Menurut dia, Sungai Ciliwung memiliki beberapa keistimewaan atau kelebihan karena di aliran dan di sekitar aliran sungai terdapat beberapa sumber batuan yang dapat digunakan untuk membuat alat batu. Alat batu seperti beliung persegi banyak ditemukan di sekitar Sungai Ciliwung. Jenis batuannya juga beragam seperti dasit, jasper, kalsedon, metalimestone, siltstone, silicifiedwood atau yang biasa disebut fosil kayu, dan masih banyak lagi.
SCROLL TO CONTINUE WITH CONTENT
![]() |
Ali yang juga Ketua Masyarakat Arkeologi Indonesia (MARI) ini juga menyampaikan, Sungai Ciliwung bermuara di Laut Jawa yang menjadi akses untuk berinteraksi dengan bangsa lain. Pertukaran dan perdagangan serta interaksi dengan bangsa lain terjadi yang belakangan membuat lokasi ini berkembang sedemikian rupa menjadi pelabuhan Kerajaan Pajajaran yakni Sunda Kelapa, kemudian menjadi Kota Batavia di masa Kolonial Belanda dan menjadi Kota Jakarta pada masa Kemerdekaan Indonesia.
"Situs Prasejarah di sekitar Sungai Ciliwung ada sekitar 20. Sudah saya teliti sejak tahun 1995. Peninjauan terakhir minggu lalu, praktis hanya 2 situs yang masih ada. Itu pun berupa sepetak tanah yang mungkin tidak lama lagi dibuat bangunan tertentu oleh pemiliknya," tegasnya.

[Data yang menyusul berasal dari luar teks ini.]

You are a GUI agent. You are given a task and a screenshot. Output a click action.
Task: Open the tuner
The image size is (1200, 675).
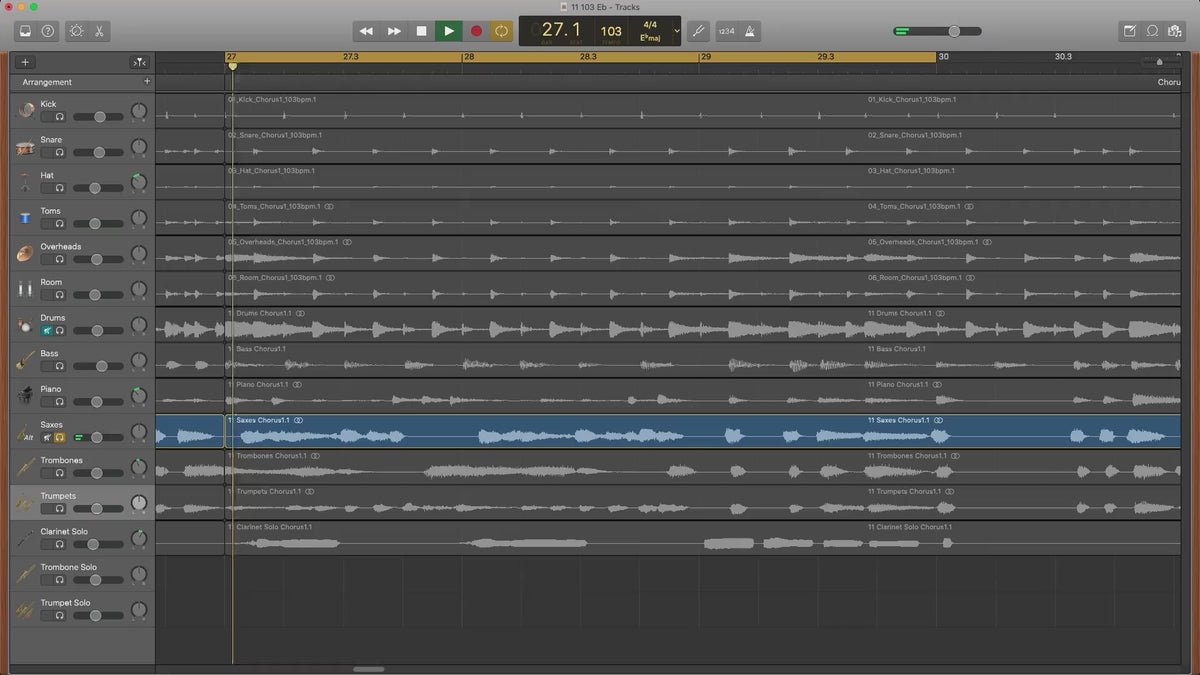(698, 31)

Yang Ali ingat, dua situs yang terkenal dan pernah dieskavasi di sekitar Ciliwung yakni situs Kampung Kramat yang sekarang menjadi Jl Ciliwung dan Rawa Kodok atau sekarang Rawa Elok yang menjadi sebuah SD.
"Di kedua situs itu tahun 1977 ditemukan cukup banyak pecahan gerabah prasejarah, beliung persegi, batu asahan untuk mengasah alat batu, bandul jala, manik-manik, dan lainnya," tutup dia. (dra/dra)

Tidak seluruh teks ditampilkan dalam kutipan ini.